◆ Passage provided

-- start --

A Broad, in Pompeii and Herculaneum!

Mount Vesuvius as seen from Herculaneum

Hello readers! Yes, this is my 3rd post tonight. I’m in a blogging mood, I guess (and I owed you a few weeks of posts). This weekend I went on a day trip to Pompeii and Herculaneum with a few new friends from SLU, Xavier, Fordham, and Loyola (well I guess that one doesn’t really count as a “new friend” since we go to the same school!) We left campus at 7am to catch an 8:30 train to Napoli (Naples). After a three hour train ride we were ready to hit the train and head to Herculaneum.

Jordan and Anna waiting for the next train

After a few travel errors on the metro (three of us accidentally stayed on the metro when we got to our stop and we got separated from the group!) we finally made it to Herculaneum.

Herculaneum was made for my height!

-- end --

◆ Written task 1
Shorten the paragraph of the blog post that begins "Hello readers!" while keeping its main facts.
◆ Written task 2
Answer these questions using the blog post:
(a) What time did the group leave campus?
(b) How many people stayed on the metro past their stop?
(c) Who is named as waiting for the next train?

◆ Collected data
-- start --

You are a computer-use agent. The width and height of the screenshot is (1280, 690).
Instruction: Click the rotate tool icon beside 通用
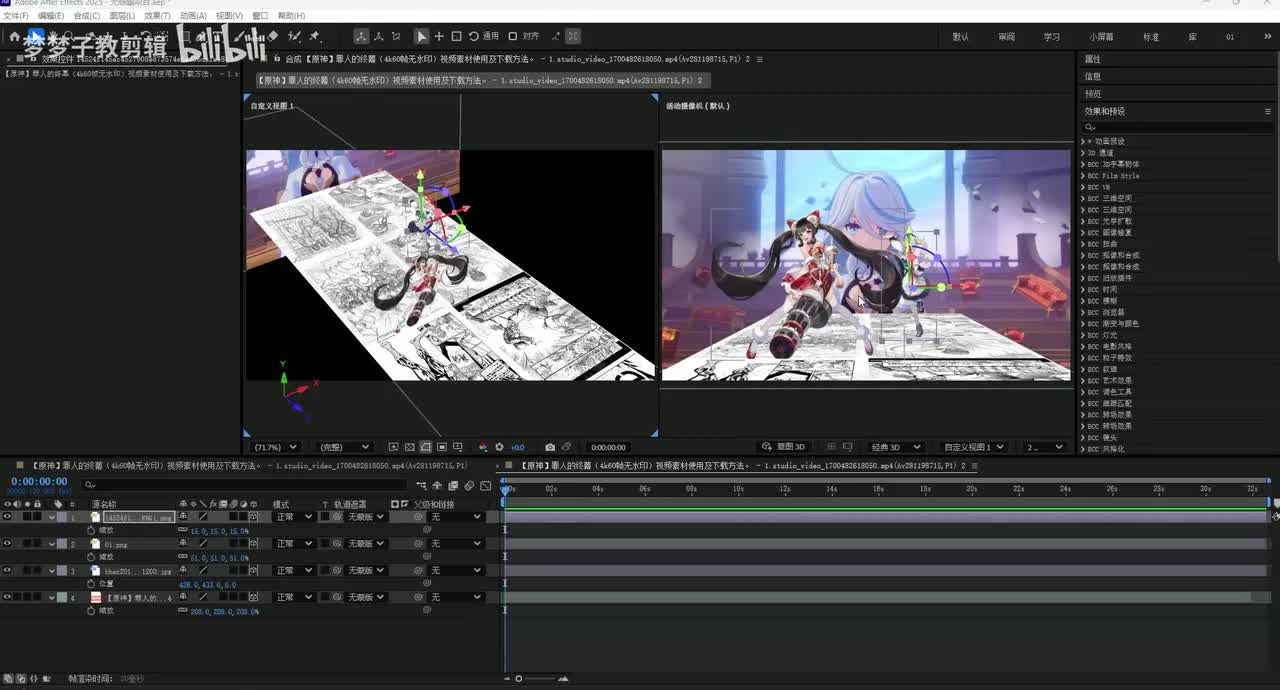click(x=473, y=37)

-- end --

◆ Reply 1
The writer, on a third post of the night, spent a weekend day visiting Pompeii and Herculaneum with new friends from SLU, Xavier, Fordham, and Loyola. The group left campus at 7am, caught an 8:30 train to Naples, and arrived after a three-hour ride.

◆ Reply 2
(a) 7am
(b) Three
(c) Jordan and Anna